Byte position in Java

Question 1

Finding unique words should be fairly easy; split on whitespace, add strings to a Set, and whatever's in the Set at the end of the method will be the unique words in the file. this can be made arbitrary complex though, depending on what defines a unique word, and if characters other than whitespace separate words.

The byte position/distance question is a bit harder. If memory serves, String objects in Java are wrappers around char[] objects, and chars are 16-bit unicode characters in Java (http://docs.oracle.com/javase/tutorial/java/nutsandbolts/datatypes.html).

So I'm guessing byte distance is just a linear function of the character position?

If you're working with other encodings though the getBytes() method might be useful.

http://docs.oracle.com/javase/tutorial/i18n/text/string.html

So for something like that, a naive solution would be to determine the number of bytes for each character, which would allow for really easy calculation of byte positions/distances, but determining that probably isn't that efficient. It should, however, yield correct results if done correctly.

Question 2

Positions are counted from 0, not 1. So "quick" would have character position 5, which for US-ASCII is also the byte position. Maybe character positions suffice.

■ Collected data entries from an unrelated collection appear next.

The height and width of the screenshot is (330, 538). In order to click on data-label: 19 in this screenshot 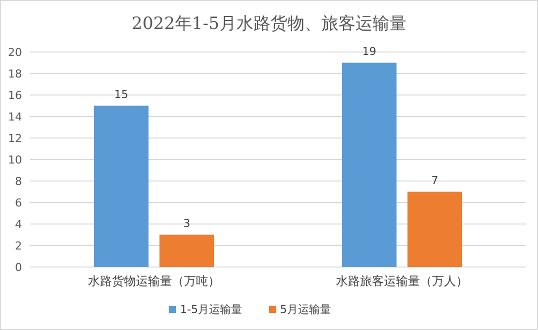, I will do `click(369, 51)`.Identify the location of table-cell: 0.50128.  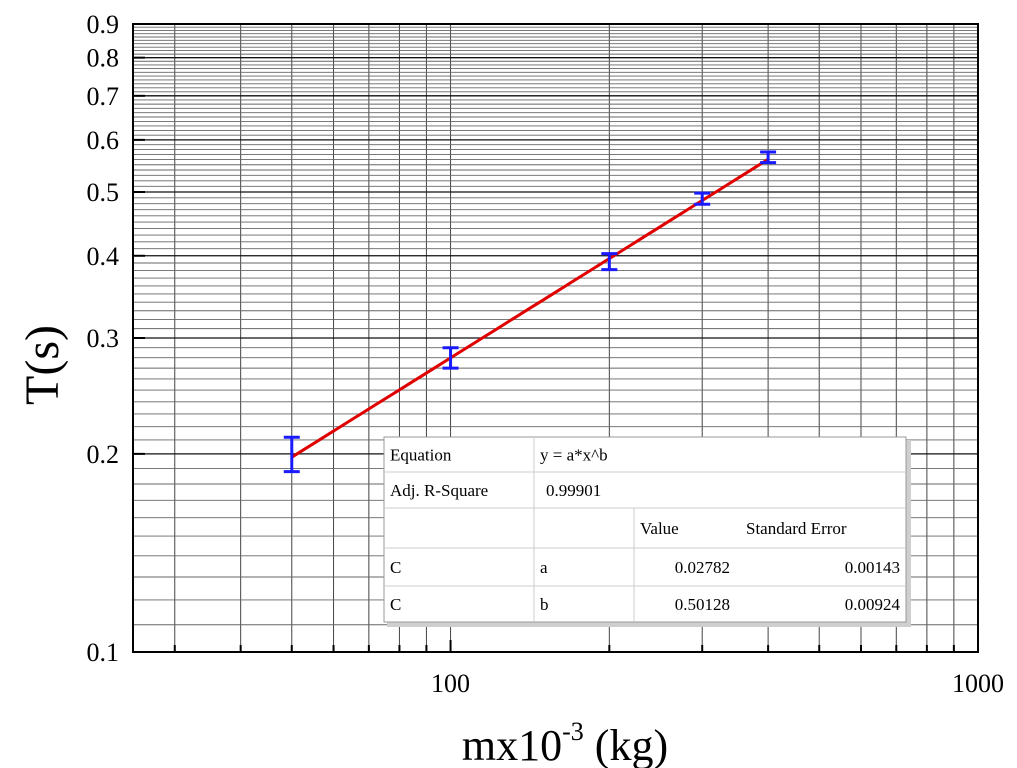
(702, 604).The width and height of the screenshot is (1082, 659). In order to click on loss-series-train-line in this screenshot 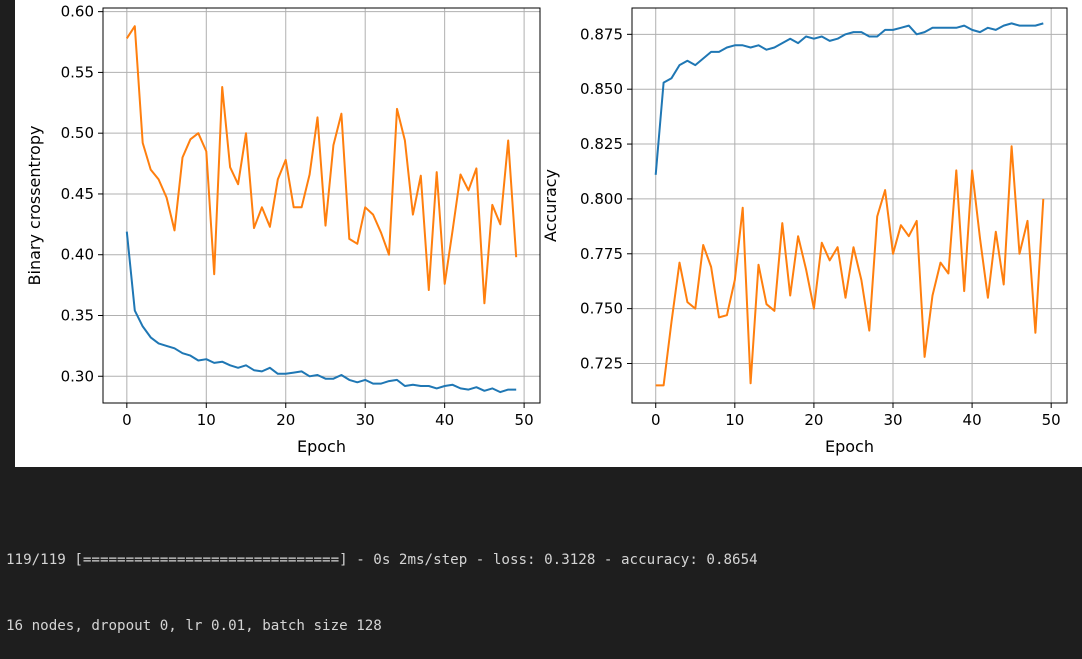, I will do `click(321, 312)`.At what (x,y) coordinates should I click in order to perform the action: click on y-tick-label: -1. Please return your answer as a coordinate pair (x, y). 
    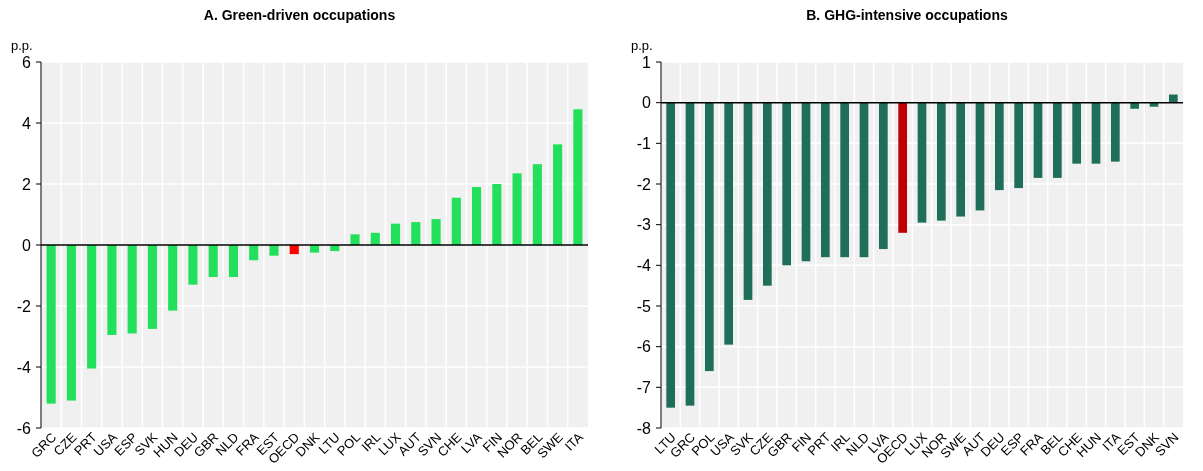
    Looking at the image, I should click on (644, 143).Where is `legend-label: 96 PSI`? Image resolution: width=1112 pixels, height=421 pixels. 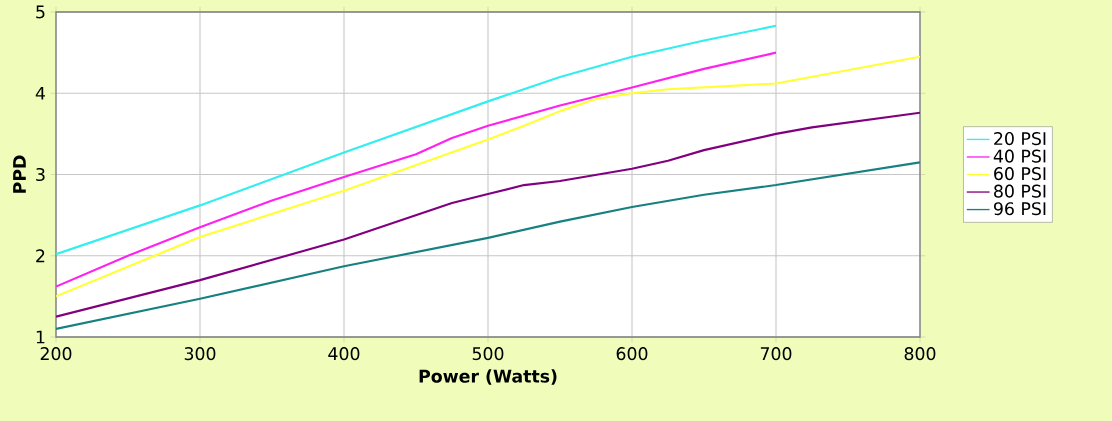
legend-label: 96 PSI is located at coordinates (1020, 209).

String s = "The quick brown fox jumps over the lazy dog";
int charsIndex = s.indexOf("quick"); // 4
int charsLength = "The ".length(); // 4
int bytesLength = "The ".getBytes("UTF-8").length; // 4
char ch = s.charAt(4); // 'q'
int c = s.codePointAt(4); // (int) 'q'

In Java text (String) is always in Unicode, hence all chars are possible and combinable. Bytes (byte[]) are in some encoding and may vary per encoding.